NHS Wales has used OpenAthens for over twenty years to authorize access to the NHS Wales e-Library for Health. The e-Library is the go-to resource for the nation’s ten health boards and NHS trusts as well as dentists, ambulance services, community pharmacies, hospices, researchers, students on placement and Welsh Government departments.

But when these users worked away from their employers’ settings, reliance on IP authentication meant they spent time signing in multiple times and got frustrated trying to remember numerous passwords and sign-in protocols for content providers.

Challenge

The Welsh Government has an ambitious digital health and social care strategy and it has created Digital Health and Care Wales (DHCW) to initiate digital innovations that improve care.

DHCW librarian specialist John Dunkley-Williams was tasked with improving access to the e-Library for Health so every accredited user (almost 100,000 in all) could use the e-Library’s resources quickly, reliably and more securely simply by signing in just once, using their NHS Wales credentials.

Solution

Because the OpenAthens SAML-based single sign-on solution is cloud-based the technical aspects of implementation are straightforward for large, complex organizations. They don’t need to invest time and resources in in-house development work.

“The key thing we needed was organization mapping,” says John. “Our infrastructure team had already mapped the local directory systems in sub organizations across NHS Wales. We mirrored these in the local directory set-up we created for the new OpenAthens single sign-on solution.”

John’s team and OpenAthens designed the implementation and conducted rigorous testing to make sure the solution was secure, protecting both user privacy and patient confidentiality.

“NHS governance and procurement processes took some set-up time and the solution was technically built and ready to go ahead of schedule,” says John.

Frustratingly for the organization, the short wait created a glitch because one of their security certificates expired during the pause. So at the planned go-live the connection broke, but it was an easy fix.

John explains:

“OpenAthens spotted the problem immediately, identifying the solution and resolving it for us the same day. And within a month they had devised a service enhancement to spot expiring certificates so we won’t have the problem in future.”

Benefits

E-Library users can now access resources faster wherever they are and whatever device they are using, simply by using their regular work login details. The quick training videos created by DHCW sold library users on the idea and NHS Wales’ use of OpenAthens increased by 33% within the first month of the single sign-on launch.
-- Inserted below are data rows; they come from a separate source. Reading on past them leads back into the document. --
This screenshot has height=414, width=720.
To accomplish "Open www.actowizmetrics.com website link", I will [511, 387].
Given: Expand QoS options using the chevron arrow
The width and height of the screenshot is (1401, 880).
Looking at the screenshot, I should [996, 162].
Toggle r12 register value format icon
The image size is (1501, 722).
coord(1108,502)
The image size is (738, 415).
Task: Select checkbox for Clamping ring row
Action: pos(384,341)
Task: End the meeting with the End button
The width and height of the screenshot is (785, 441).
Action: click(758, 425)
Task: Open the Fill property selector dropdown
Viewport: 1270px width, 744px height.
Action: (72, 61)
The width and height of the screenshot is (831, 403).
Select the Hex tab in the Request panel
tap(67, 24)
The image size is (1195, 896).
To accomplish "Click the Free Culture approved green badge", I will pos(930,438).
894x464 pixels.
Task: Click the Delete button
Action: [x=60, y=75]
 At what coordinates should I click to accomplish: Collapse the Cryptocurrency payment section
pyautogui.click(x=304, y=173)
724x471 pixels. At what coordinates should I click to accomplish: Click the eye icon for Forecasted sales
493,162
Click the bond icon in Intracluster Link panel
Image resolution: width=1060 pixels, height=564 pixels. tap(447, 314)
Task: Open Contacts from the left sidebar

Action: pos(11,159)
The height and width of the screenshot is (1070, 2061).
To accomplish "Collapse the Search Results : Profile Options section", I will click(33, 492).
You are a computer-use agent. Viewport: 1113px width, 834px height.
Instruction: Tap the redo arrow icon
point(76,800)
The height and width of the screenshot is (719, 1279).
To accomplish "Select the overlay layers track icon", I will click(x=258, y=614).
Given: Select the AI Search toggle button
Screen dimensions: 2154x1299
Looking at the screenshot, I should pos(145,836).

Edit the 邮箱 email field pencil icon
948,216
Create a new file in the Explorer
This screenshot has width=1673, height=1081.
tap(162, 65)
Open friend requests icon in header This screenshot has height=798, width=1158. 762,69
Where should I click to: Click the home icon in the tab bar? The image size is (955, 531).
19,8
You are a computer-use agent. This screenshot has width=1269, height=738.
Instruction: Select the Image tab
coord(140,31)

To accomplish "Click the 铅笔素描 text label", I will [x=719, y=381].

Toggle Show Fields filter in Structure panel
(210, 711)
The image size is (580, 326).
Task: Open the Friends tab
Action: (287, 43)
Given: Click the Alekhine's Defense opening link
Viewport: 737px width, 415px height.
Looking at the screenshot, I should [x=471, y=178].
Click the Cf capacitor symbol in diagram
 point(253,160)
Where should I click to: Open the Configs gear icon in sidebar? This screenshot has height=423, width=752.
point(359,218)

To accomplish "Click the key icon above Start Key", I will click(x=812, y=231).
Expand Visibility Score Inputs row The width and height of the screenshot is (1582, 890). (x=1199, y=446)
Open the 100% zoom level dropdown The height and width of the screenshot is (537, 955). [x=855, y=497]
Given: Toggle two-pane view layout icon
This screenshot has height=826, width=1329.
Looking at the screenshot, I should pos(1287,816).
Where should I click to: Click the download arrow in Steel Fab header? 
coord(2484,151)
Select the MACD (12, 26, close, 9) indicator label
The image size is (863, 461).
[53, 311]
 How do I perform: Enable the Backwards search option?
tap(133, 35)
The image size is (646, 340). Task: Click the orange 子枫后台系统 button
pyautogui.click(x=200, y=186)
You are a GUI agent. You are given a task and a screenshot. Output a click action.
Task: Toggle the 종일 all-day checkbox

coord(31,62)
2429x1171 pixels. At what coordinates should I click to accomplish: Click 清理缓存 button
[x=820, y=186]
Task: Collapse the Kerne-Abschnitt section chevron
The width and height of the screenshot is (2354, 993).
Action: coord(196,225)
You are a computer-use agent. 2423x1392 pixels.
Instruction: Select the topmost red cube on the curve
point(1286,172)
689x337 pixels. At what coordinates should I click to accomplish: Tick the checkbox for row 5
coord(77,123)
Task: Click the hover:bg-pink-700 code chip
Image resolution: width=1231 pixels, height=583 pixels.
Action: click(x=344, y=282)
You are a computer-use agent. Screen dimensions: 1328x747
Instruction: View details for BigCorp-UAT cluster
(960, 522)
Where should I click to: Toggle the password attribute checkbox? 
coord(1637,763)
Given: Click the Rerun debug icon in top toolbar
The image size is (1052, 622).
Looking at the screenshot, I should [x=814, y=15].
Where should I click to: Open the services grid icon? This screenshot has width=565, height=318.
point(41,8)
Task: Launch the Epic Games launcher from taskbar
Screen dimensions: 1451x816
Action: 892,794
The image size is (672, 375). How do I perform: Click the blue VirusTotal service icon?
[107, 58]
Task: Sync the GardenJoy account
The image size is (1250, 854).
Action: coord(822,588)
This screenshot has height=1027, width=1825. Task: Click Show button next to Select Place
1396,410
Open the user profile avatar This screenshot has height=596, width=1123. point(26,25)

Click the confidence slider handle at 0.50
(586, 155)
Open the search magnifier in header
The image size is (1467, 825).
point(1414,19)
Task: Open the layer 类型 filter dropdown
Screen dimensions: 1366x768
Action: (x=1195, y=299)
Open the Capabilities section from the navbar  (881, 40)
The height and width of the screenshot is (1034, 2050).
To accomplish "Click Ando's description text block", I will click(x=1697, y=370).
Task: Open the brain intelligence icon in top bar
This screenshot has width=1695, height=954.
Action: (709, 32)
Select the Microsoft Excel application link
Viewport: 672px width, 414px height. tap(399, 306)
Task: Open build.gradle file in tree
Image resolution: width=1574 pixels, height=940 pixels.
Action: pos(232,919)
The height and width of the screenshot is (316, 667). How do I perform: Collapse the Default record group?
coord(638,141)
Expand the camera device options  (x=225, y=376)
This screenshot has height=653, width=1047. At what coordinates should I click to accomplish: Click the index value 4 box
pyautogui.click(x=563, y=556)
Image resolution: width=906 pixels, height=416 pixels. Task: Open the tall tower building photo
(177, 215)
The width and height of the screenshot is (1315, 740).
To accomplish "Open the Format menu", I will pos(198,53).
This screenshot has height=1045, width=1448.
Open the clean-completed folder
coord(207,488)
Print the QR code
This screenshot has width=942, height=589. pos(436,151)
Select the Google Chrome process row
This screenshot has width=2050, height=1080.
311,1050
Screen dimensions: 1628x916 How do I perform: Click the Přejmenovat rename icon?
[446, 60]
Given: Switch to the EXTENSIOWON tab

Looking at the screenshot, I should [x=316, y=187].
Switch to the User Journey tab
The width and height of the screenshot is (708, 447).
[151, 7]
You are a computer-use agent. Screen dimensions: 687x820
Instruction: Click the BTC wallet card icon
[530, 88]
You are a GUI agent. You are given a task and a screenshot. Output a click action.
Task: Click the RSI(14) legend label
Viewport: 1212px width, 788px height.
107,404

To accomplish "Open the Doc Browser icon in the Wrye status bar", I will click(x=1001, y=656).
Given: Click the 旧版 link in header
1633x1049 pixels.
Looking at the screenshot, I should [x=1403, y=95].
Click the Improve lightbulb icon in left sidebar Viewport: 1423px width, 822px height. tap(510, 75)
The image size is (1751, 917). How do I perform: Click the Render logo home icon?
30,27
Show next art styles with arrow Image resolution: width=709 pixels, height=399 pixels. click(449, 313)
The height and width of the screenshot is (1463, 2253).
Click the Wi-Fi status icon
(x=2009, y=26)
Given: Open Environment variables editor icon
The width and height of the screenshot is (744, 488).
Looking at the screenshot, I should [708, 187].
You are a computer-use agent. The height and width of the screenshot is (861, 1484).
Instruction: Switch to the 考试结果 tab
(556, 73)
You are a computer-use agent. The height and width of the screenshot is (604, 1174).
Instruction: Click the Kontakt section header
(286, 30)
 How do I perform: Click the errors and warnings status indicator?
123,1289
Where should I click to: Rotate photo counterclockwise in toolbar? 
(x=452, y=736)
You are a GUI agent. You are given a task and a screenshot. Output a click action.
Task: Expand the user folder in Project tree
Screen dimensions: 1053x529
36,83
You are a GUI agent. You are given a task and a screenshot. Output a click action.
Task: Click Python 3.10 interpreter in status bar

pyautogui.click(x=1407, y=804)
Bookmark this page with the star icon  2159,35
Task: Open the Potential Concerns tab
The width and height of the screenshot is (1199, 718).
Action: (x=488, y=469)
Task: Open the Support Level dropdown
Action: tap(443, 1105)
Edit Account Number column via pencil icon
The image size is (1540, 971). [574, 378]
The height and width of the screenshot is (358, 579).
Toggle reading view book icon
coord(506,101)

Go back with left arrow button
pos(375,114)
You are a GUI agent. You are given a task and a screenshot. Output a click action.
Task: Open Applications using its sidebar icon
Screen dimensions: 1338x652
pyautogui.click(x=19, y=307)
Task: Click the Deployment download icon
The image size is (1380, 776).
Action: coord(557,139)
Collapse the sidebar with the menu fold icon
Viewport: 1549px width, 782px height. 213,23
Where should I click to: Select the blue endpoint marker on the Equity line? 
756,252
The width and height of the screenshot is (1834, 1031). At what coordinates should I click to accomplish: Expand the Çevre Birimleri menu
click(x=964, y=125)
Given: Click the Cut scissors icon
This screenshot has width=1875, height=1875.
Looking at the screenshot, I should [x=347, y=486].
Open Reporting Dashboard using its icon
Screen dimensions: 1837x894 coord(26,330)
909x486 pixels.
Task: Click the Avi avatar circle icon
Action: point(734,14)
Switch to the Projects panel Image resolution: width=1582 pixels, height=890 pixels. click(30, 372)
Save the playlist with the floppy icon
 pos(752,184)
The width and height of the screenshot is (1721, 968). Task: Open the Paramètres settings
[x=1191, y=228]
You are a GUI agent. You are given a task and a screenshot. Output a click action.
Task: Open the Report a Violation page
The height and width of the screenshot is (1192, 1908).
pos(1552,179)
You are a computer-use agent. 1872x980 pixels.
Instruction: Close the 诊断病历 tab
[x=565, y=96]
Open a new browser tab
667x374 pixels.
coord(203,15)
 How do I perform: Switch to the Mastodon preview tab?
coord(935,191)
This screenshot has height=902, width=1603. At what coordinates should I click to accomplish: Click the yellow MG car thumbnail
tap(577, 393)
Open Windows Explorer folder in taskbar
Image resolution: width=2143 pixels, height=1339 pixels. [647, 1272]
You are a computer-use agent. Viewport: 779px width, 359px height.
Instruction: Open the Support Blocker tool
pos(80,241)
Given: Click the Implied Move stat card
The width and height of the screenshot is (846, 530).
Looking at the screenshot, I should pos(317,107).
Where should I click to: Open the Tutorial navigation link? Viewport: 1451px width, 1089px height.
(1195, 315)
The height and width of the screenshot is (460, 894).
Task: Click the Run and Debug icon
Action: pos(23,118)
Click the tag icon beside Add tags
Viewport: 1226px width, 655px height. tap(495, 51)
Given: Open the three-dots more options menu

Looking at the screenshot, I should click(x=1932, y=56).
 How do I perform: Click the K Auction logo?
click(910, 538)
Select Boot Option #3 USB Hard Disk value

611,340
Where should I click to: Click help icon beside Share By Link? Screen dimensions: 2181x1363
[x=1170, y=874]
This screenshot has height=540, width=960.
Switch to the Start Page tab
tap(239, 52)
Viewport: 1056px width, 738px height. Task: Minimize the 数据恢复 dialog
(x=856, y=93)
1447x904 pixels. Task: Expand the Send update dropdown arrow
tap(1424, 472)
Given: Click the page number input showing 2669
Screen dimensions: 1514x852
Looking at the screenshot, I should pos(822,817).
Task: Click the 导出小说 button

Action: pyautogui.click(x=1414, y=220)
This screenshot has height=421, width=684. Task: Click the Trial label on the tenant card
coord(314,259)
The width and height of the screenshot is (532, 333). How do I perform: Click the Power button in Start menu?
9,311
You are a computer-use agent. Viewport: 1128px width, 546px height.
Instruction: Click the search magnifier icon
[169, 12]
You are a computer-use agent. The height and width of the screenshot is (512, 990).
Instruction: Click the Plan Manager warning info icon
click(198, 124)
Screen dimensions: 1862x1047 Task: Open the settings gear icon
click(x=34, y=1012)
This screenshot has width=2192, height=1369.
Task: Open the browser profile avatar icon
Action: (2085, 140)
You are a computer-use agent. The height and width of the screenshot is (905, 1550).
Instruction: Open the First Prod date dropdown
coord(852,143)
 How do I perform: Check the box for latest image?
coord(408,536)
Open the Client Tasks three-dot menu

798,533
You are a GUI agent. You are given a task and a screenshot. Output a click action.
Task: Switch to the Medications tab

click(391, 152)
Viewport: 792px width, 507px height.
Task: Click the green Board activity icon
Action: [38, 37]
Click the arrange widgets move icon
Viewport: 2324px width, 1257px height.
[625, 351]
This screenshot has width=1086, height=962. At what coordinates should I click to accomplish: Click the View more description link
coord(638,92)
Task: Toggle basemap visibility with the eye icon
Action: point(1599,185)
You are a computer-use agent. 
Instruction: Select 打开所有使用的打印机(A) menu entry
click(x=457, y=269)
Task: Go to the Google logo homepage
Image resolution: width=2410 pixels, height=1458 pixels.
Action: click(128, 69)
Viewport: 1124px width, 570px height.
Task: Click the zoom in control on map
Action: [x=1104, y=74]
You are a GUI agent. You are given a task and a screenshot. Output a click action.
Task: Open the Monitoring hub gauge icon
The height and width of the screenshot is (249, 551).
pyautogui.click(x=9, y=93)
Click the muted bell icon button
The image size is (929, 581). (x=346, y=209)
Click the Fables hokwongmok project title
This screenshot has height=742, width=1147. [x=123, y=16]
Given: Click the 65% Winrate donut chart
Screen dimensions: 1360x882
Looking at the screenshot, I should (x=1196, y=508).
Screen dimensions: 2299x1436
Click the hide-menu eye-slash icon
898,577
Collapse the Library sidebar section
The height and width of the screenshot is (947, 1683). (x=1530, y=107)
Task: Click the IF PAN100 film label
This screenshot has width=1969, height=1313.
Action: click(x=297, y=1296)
The NHS Wales project has involved one of the largest local directory integrations that OpenAthens has ever seen and it’s about to get bigger. DHCW is in the process of extending single sign-on to social care workers – and they shared their experiences with NHS Scotland to help them plan a glitch-free upgrade to their own single sign-on solution.

“The support from OpenAthens makes a daunting-looking task very do-able,” says John. “We had a dedicated technician who was available to help whenever we asked.

“The OpenAthens technical team always knew the answers to our queries straight away. There was no to-ing and fro-ing while they found out the answer.”